Whenever there was a family get-together, or a phone conversation when
the relatives of my parents' generation wanted to say something that
they did not want us kids to understand, they always spoke in Yiddish,
or sometimes in French, depending on who else was involved in the discussion.
As I grew older, I eventually took French in school, thereby decoding
one of the two great mystery languages, but there remained that elusive
Yiddish. Yiddish expressions. Yiddish phrases. Oy! It was particularly
frustrating, because it seemed that every time someone said something
in Yiddish, it was almost always answered with gales of laughter or a
series of rapid-fire enthusiastic responses, or worse, both!! Not only
were we left out of a conversation, but it was always something that
was really funny and unanimously approved of (this unanimity in a large
Jewish family gathering was pretty rare in itself). Then the thought
occurred to us children, grandchildren and cousins; maybe all these funny
things they were saying were about us!! Maybe they were making fun of
us, and we were completely unable to know what it was they were saying.
And of course, the more we asked what they were talking about, the more
they looked to each other and continued to speak in this mysterious language,
and continued to laugh!!! We needed a Yiddish dictionary!
Now if we had known then a few things about the Yiddish language, things
would have been much easier to understand, even if we did not know Yiddish
words. For one thing, as children, we would have been delighted to learn
that there is no one way of spelling Yiddish words. Spelling tests would
have been great!! More importantly, Yiddish is probably the most expressive
language in the world.

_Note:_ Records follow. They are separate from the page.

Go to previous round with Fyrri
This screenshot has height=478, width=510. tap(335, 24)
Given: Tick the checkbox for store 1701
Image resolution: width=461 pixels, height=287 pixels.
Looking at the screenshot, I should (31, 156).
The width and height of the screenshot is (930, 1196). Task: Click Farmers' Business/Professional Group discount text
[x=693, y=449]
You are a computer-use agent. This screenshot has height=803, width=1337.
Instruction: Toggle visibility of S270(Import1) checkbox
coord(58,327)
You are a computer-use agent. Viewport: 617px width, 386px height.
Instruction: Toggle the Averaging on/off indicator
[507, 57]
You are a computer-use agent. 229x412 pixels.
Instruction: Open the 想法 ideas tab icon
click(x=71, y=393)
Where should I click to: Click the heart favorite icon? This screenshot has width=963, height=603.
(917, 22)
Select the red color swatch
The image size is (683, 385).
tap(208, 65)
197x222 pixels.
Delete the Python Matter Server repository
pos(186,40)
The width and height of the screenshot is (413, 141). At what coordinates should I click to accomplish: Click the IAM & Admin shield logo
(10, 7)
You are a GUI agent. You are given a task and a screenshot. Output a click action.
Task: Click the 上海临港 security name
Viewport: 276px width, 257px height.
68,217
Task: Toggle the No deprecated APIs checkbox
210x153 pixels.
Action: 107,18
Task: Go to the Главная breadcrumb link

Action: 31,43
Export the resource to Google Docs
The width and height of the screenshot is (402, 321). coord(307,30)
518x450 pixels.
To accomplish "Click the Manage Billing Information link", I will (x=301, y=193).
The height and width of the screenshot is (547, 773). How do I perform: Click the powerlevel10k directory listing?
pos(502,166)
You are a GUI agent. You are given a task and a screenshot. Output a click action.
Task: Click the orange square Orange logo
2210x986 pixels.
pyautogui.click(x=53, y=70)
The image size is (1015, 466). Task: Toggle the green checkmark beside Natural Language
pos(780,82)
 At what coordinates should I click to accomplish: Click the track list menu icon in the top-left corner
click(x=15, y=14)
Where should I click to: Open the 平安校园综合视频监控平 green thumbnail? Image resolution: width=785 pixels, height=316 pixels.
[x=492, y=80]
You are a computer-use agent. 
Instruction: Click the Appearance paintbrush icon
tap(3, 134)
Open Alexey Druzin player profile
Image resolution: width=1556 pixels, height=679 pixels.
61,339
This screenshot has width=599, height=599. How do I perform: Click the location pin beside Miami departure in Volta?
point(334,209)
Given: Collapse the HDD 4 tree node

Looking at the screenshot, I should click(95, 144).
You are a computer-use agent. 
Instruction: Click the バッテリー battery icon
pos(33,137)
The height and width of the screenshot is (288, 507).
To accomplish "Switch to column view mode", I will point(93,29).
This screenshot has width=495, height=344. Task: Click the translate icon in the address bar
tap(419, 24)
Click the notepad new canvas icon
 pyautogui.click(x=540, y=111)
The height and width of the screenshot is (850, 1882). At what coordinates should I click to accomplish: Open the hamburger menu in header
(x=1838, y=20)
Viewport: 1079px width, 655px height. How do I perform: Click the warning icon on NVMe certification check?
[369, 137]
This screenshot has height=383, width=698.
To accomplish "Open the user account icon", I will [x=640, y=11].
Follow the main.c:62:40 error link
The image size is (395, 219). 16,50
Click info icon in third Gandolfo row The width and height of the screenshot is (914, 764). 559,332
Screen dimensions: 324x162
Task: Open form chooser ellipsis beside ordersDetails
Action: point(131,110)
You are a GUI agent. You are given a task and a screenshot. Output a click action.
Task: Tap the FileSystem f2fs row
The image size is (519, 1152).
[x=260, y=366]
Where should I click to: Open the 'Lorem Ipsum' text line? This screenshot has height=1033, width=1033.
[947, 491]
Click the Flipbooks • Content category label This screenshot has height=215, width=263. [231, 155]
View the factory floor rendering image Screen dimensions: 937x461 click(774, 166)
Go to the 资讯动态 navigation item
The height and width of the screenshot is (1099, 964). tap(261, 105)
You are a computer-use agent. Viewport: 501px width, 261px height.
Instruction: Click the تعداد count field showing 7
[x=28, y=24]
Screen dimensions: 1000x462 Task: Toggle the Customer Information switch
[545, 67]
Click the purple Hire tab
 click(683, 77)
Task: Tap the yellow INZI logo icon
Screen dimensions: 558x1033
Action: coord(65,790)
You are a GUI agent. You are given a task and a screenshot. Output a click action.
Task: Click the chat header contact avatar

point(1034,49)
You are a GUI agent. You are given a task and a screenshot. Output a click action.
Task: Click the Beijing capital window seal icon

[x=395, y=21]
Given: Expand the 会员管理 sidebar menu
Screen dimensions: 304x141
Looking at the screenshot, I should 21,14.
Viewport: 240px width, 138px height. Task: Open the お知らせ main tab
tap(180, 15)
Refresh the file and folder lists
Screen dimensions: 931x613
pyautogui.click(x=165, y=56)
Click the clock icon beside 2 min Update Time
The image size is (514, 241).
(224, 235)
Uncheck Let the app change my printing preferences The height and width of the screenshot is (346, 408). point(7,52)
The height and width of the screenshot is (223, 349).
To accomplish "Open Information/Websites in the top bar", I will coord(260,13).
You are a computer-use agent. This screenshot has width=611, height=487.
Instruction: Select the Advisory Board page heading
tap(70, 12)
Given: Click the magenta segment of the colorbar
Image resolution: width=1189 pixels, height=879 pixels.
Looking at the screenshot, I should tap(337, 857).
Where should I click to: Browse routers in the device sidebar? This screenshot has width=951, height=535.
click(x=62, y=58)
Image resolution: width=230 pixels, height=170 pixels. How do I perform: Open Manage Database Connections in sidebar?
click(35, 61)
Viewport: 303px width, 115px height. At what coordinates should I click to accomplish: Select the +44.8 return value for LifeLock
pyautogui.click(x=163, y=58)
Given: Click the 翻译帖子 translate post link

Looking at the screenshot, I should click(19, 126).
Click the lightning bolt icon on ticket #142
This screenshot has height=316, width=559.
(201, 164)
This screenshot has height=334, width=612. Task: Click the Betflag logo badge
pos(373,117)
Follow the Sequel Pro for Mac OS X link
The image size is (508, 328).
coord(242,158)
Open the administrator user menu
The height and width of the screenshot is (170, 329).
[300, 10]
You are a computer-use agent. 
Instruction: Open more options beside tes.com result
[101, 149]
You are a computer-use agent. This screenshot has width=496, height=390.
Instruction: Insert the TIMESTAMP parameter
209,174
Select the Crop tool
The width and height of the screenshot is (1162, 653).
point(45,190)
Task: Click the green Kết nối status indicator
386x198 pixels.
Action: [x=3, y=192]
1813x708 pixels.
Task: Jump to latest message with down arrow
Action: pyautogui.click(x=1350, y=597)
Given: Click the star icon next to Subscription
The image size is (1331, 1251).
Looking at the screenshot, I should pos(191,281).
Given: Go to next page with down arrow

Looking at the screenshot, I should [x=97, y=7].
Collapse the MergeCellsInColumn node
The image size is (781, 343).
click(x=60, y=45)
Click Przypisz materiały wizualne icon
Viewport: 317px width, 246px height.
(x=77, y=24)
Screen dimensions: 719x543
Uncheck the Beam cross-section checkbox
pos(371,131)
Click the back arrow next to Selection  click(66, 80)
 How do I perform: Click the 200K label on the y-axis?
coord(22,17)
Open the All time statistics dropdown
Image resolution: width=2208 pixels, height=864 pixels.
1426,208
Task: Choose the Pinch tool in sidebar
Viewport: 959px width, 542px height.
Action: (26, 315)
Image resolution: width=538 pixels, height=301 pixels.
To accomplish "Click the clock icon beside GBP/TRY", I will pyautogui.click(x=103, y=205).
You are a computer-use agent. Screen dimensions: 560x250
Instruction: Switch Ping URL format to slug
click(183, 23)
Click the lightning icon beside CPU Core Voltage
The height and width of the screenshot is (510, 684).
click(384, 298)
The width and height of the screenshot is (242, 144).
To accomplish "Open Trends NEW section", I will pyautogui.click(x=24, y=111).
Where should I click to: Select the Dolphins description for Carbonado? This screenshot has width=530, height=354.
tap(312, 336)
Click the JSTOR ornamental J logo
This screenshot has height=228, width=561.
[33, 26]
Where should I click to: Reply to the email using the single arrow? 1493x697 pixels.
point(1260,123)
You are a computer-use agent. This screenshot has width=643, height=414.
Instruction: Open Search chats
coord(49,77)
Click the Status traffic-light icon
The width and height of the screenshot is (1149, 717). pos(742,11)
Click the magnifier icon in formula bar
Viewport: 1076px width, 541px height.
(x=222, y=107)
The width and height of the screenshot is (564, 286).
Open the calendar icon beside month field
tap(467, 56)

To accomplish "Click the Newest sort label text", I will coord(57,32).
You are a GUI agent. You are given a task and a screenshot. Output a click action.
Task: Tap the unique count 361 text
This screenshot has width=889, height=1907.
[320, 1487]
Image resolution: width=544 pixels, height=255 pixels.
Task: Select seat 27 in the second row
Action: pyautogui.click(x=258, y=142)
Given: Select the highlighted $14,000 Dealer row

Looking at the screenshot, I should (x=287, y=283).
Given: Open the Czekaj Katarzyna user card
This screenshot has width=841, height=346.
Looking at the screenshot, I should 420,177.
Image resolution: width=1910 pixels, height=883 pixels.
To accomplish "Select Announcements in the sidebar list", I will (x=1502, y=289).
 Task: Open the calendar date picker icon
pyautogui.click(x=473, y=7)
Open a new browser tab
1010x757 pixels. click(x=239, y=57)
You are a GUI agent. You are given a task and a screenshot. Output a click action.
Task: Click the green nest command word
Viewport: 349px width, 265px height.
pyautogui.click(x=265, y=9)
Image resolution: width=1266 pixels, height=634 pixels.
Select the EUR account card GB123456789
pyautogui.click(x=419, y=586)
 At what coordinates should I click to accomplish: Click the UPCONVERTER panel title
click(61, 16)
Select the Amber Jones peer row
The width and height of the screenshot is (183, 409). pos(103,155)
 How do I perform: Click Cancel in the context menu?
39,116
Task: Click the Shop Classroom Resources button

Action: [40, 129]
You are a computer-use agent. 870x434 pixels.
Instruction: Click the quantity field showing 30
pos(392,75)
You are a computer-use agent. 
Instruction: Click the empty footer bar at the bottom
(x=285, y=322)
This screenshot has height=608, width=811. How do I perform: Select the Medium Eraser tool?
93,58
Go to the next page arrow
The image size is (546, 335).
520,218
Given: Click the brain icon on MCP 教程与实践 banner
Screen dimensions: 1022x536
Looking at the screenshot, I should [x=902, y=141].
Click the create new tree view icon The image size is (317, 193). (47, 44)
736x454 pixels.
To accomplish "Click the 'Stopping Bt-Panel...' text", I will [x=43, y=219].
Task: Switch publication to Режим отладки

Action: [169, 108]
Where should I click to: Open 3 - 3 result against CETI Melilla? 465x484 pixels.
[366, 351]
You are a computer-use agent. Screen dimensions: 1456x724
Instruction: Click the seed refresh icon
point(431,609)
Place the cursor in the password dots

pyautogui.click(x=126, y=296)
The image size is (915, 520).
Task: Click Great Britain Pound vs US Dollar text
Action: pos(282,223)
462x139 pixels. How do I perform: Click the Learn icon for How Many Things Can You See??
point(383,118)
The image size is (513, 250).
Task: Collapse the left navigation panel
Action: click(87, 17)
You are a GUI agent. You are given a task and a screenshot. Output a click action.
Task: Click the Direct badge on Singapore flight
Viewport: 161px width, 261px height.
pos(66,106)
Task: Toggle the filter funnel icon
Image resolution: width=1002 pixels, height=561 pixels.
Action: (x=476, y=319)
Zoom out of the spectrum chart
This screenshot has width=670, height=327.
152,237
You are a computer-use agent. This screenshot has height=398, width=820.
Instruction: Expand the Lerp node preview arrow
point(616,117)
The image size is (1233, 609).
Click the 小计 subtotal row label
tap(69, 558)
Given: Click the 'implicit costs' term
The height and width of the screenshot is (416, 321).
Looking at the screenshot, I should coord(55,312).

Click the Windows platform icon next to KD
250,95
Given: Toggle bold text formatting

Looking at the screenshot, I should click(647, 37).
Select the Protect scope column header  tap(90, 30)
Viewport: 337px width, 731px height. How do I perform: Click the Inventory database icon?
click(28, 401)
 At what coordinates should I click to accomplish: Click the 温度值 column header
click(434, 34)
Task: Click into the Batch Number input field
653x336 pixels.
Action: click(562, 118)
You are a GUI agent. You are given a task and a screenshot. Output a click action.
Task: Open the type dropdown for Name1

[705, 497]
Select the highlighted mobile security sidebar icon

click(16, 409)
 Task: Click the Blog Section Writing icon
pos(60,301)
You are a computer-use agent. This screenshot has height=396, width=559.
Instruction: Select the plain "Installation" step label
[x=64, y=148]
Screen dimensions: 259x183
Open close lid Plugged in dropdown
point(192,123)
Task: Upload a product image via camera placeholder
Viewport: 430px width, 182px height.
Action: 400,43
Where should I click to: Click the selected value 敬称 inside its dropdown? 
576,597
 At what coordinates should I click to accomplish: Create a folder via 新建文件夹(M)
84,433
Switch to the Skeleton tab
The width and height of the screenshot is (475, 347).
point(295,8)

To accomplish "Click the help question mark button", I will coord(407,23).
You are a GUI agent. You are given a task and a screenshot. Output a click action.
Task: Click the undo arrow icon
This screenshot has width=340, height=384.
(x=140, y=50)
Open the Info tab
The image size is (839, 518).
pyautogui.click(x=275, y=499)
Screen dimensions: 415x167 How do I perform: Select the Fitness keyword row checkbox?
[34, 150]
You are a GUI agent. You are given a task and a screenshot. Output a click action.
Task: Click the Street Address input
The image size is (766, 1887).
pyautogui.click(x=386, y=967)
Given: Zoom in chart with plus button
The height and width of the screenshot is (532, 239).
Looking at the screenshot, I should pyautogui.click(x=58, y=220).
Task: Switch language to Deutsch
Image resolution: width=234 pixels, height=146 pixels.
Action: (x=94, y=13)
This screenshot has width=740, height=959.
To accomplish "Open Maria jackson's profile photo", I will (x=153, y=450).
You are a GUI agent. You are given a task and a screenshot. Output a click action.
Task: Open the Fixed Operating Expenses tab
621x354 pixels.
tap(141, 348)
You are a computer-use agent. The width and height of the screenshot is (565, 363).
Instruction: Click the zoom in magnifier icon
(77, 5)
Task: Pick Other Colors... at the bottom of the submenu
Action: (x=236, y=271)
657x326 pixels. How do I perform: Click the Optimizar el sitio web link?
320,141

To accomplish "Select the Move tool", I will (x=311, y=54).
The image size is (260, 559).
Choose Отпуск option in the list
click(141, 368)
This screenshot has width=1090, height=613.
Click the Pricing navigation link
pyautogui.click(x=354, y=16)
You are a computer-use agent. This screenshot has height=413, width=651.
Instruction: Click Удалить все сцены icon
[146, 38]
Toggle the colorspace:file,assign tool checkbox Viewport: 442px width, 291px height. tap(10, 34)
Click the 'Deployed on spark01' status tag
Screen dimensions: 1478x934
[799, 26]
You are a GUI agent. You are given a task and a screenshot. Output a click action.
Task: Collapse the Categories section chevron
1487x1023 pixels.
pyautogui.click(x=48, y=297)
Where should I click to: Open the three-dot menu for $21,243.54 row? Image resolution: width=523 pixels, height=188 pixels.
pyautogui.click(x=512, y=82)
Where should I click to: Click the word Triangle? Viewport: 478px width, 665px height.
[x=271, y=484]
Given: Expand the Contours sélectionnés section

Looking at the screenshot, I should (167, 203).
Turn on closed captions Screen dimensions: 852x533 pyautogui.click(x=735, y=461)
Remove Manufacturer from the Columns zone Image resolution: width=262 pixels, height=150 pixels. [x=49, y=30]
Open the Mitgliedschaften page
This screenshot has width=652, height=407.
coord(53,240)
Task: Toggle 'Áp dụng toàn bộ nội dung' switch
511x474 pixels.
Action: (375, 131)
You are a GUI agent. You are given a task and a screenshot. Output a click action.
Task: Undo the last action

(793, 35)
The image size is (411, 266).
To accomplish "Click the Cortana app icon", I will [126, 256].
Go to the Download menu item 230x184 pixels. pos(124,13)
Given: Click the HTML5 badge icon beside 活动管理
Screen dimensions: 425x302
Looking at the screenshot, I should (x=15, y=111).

So many of the words give away their meaning just
by their sound. For instance, that gutteral "ch" sound, as
in Chaloshes. Does any word that means something good start with this
sound? Don't tell me Challah, because that's a much softer sound. As
a matter of fact, does any word that has that sound anywhere mean something
good? Face it, how can you be saying something good by saying a word
that you practically have to spit in order to pronounce properly? How
about that "kl" sound, as in Fahklumpt, fahklempt..not such
a good thing!! So even though we might not have been able to discern
the exact meaning of the words, with a little bit of imagination, we
certainly could have interpreted the tone of the words.
However, if only I had had a Yiddish dictionary as a child, what untold
secrets I could have unraveled!!!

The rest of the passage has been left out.